It is a strange argument that stock charts from the Great Depression have some predictive value today. In the Striking Price article in Barrons over the weekend, Steven Sears quotes McMillan Research saying that there is an 89% correlation with 1938 so any pullback in the market will be short and shallow.
Even if that argument doesn’t convince, he does mention an interesting trade, which is to buy September 30 or 32.50 VIX (Chicago Board Options Exchange volatility index) puts and hedge with at the money SPY (ETF that tracks the S&P 500, whose implied volatility is measured by VIX) puts. What happens is, if the VIX drops as the market rises, the VIX puts make money, but the SPY puts lose value. If the market drops, the SPY puts increase in value, but the VIX puts lose value.
Now the question is, how much of each to buy?
Vega
What we have to look at is, for a move of, say, ten points down in the S&P 500 (which is equal to one point in the SPY) which would make our SPY puts more valuable, how much would VIX drop, which would make the VIX puts less valuable?
How much would the value of the SPY puts increase for a 1 point drop in SPY? Since their delta is near -0.5, they would increase in value by half a dollar.

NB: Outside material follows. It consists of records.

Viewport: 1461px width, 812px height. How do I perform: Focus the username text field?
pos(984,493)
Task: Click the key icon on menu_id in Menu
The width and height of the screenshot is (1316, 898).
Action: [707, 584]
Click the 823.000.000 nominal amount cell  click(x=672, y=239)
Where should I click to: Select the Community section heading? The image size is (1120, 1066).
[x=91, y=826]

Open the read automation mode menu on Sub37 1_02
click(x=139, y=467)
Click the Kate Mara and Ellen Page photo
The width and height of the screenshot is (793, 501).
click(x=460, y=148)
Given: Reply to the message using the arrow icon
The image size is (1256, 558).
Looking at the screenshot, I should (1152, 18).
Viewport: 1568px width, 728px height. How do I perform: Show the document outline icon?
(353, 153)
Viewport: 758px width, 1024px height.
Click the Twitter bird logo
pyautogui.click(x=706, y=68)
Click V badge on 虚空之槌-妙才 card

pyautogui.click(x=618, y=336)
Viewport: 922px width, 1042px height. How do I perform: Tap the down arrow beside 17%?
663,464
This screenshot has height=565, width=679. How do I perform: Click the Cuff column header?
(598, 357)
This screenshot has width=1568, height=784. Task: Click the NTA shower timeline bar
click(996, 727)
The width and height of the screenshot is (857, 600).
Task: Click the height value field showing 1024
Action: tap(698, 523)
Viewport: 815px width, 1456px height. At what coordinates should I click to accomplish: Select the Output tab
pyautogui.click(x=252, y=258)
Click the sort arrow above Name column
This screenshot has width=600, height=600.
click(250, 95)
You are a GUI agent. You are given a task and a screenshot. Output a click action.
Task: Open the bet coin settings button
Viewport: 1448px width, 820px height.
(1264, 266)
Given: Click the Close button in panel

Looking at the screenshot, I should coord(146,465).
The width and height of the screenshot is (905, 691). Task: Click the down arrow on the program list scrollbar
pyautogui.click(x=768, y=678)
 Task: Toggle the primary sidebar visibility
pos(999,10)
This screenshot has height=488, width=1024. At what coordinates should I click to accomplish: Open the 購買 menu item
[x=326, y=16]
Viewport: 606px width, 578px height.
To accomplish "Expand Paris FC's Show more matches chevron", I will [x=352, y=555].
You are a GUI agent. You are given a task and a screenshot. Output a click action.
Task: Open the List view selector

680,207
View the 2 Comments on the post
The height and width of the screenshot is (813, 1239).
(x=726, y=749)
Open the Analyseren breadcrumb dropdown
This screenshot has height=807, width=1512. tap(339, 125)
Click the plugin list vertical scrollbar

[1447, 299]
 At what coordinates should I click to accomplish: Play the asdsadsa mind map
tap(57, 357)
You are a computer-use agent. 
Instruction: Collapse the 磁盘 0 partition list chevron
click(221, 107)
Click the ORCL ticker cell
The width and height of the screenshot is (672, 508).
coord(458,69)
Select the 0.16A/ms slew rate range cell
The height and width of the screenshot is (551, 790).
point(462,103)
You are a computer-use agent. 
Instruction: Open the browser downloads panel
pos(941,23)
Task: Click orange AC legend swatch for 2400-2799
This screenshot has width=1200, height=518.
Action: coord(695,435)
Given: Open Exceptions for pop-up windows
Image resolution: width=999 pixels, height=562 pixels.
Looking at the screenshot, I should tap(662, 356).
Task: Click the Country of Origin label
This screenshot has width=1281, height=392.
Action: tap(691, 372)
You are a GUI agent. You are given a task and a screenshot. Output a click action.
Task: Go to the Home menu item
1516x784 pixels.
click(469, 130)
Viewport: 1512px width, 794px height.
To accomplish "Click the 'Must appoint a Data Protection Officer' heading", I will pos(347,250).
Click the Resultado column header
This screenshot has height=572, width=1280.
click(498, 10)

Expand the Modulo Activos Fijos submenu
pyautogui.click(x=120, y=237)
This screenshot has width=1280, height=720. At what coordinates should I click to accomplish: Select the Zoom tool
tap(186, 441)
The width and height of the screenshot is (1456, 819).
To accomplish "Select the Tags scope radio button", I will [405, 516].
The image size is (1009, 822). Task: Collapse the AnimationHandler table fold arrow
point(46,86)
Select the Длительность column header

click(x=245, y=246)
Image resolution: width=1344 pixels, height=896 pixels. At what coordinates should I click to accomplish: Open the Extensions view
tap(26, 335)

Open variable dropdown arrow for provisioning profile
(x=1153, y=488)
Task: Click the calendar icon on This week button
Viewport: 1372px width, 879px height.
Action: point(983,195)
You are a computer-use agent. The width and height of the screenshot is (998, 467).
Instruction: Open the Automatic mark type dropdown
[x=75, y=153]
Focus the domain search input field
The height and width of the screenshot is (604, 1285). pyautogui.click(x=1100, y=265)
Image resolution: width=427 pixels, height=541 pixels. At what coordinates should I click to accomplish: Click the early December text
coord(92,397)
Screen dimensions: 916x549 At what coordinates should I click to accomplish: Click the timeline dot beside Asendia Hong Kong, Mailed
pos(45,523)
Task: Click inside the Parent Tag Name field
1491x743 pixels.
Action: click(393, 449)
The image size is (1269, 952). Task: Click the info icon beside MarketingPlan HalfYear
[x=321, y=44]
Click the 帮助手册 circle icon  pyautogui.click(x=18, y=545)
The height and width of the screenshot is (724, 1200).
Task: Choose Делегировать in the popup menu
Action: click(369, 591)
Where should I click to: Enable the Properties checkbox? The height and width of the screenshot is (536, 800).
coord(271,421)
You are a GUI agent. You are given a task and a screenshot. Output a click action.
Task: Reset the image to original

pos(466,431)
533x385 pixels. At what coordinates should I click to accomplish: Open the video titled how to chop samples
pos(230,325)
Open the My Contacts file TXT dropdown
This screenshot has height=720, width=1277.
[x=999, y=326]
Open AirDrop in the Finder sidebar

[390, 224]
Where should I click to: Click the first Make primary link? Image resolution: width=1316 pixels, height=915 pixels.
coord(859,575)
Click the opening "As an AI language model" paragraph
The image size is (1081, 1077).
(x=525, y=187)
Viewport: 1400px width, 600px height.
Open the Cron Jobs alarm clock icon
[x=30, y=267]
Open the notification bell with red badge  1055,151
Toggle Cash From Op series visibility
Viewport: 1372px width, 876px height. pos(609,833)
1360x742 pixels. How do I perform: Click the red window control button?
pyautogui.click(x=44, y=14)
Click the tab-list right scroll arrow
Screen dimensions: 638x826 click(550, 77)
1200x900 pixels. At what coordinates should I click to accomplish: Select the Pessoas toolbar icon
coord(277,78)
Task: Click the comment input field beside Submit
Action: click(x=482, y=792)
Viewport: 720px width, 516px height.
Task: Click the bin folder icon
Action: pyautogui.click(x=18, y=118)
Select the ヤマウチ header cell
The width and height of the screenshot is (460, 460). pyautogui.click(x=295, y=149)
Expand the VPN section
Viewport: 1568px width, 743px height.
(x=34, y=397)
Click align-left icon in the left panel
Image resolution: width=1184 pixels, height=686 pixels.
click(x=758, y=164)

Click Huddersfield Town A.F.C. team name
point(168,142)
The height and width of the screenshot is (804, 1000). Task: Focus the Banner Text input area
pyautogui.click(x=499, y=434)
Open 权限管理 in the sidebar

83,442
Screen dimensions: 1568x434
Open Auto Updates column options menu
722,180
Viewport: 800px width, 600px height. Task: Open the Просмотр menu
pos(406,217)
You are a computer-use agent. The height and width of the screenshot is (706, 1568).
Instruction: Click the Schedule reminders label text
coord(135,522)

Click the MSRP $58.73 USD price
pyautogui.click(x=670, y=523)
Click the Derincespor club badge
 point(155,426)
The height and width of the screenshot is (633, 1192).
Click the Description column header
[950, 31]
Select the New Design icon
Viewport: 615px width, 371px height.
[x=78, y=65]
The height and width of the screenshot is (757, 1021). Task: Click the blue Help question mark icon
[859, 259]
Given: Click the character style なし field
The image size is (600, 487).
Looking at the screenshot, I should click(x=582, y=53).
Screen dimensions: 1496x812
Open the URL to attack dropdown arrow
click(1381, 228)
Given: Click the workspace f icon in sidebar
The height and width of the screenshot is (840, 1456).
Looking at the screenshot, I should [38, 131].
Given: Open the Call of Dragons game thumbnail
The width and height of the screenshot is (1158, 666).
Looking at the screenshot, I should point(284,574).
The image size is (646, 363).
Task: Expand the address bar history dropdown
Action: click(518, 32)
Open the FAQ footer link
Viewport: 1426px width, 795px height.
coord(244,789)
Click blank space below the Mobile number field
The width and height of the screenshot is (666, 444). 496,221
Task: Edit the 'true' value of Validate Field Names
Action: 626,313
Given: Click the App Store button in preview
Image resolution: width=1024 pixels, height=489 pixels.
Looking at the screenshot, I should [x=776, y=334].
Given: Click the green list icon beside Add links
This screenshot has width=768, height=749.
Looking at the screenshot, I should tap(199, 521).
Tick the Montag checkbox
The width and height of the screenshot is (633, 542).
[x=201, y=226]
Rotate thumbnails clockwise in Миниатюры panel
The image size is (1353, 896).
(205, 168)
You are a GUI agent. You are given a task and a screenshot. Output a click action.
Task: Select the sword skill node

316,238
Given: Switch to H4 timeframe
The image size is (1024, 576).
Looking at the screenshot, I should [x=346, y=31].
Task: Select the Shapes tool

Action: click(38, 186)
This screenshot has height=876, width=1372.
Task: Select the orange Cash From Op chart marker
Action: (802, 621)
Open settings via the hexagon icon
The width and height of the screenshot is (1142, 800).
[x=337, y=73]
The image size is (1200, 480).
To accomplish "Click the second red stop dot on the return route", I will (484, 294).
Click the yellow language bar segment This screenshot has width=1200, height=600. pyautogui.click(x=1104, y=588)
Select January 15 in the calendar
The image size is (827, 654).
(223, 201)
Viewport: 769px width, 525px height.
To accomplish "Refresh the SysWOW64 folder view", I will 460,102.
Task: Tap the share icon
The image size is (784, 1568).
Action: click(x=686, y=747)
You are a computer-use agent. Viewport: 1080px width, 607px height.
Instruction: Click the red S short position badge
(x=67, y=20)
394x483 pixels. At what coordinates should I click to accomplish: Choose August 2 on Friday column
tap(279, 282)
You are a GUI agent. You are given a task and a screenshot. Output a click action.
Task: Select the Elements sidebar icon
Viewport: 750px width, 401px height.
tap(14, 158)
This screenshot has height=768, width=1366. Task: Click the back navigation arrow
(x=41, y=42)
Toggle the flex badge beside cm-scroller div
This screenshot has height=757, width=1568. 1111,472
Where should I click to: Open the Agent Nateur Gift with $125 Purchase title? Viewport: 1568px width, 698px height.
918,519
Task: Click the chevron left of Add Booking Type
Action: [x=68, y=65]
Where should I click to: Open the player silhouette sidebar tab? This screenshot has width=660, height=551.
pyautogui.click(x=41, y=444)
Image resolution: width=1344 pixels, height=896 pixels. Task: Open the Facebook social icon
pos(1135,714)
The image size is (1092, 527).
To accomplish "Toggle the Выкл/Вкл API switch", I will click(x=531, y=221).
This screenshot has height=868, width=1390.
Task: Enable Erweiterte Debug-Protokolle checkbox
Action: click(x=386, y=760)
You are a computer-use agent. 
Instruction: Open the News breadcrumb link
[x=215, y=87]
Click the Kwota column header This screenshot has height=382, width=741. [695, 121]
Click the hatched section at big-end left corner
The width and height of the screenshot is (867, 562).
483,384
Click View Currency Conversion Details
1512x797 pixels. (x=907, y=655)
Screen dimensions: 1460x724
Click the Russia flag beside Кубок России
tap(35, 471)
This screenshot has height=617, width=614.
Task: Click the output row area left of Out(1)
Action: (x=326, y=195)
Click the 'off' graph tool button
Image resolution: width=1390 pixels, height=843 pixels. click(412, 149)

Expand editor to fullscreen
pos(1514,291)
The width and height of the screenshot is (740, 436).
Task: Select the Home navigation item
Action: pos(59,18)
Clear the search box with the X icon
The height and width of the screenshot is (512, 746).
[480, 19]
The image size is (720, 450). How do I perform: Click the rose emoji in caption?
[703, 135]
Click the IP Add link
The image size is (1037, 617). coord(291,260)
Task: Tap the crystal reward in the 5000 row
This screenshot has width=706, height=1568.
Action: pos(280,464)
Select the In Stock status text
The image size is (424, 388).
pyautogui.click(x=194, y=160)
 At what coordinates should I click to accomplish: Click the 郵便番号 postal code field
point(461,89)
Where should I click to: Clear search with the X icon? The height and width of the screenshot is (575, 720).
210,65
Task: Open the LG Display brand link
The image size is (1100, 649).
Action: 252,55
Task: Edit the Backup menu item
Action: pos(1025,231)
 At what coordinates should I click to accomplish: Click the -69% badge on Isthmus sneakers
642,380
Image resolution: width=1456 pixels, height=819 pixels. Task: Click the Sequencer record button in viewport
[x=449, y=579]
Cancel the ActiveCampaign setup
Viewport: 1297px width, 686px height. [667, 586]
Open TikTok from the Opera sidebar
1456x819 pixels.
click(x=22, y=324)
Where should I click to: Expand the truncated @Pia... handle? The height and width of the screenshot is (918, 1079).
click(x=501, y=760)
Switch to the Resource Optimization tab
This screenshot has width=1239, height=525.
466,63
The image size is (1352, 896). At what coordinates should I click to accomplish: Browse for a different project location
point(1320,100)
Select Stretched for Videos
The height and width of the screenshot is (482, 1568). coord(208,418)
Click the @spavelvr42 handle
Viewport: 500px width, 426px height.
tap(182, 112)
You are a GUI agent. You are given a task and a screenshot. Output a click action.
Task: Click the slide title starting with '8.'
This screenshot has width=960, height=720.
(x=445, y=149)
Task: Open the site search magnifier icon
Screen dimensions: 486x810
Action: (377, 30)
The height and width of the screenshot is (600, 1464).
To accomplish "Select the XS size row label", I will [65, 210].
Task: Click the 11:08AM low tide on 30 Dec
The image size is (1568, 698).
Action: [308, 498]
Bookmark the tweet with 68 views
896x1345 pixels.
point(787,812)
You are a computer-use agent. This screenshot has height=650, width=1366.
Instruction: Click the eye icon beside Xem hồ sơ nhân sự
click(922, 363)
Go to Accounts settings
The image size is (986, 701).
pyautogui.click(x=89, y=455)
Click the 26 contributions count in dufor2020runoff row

That is one piece we need.
We need to figure out how much the VIX puts drop in value when SPY drops. To do that we use the SPY vega. Vega of SPY is 0.12 so the change in the implied volatility of SPY would be given by the change in the SPY option value divided by the option’s vega, or 0.5 / 0.12 or 4% for a 1 point drop in SPY. But this is 4% of the implied volatility. Since the implied volatility is 27, this gives a change of the implied volatility of 4% of 27 which is about 1. So the implied volatility would go from 27 to 28.
This change is the underlying that moves the VIX puts. So since the VIX 30 puts have a delta of -0.7, that would change the value of the VIX puts by (-0.7) * (1) = -0.7
So it is these two changes in value that we want to hedge. It looks like we would need about 7 SPY puts for every 5 VIX puts (7 SPY * 0.5 + 5 VIX * (-0.7) = 0).
Where Does The Profit Come From?
One way to figure that out is to look at the vega of the SPY puts and compare it to the delta of the VIX puts. That way, we are looking at the change in the value of the SPY puts when their implied volatility changes (that is what vega measures), and comparing that to the change in the VIX puts when its underlying (the implied volatility of the SPX index) changes.
The vega is the change in the value of the option for a small change in the implied volatility. For the 99 or the 98 SPY put, vega is $0.12 and the delta of the September 30 VIX put is -$0.71. For the September 32.50 VIX put the delta is -$0.89. So we would have to buy six times as many SPY puts as VIX puts. That would make us immune to movements in the implied volatility.
If we bought 7 SPY for every 5 VIX, we would profit from the change in implied volatility calculated above. The VIX puts are six times as sensitive to changes in implied volatility of the SPX as the SPY puts are. If the S&P implied volatility drops, the vega measures the change for the SPY while it is delta that changes the value of the VIX puts.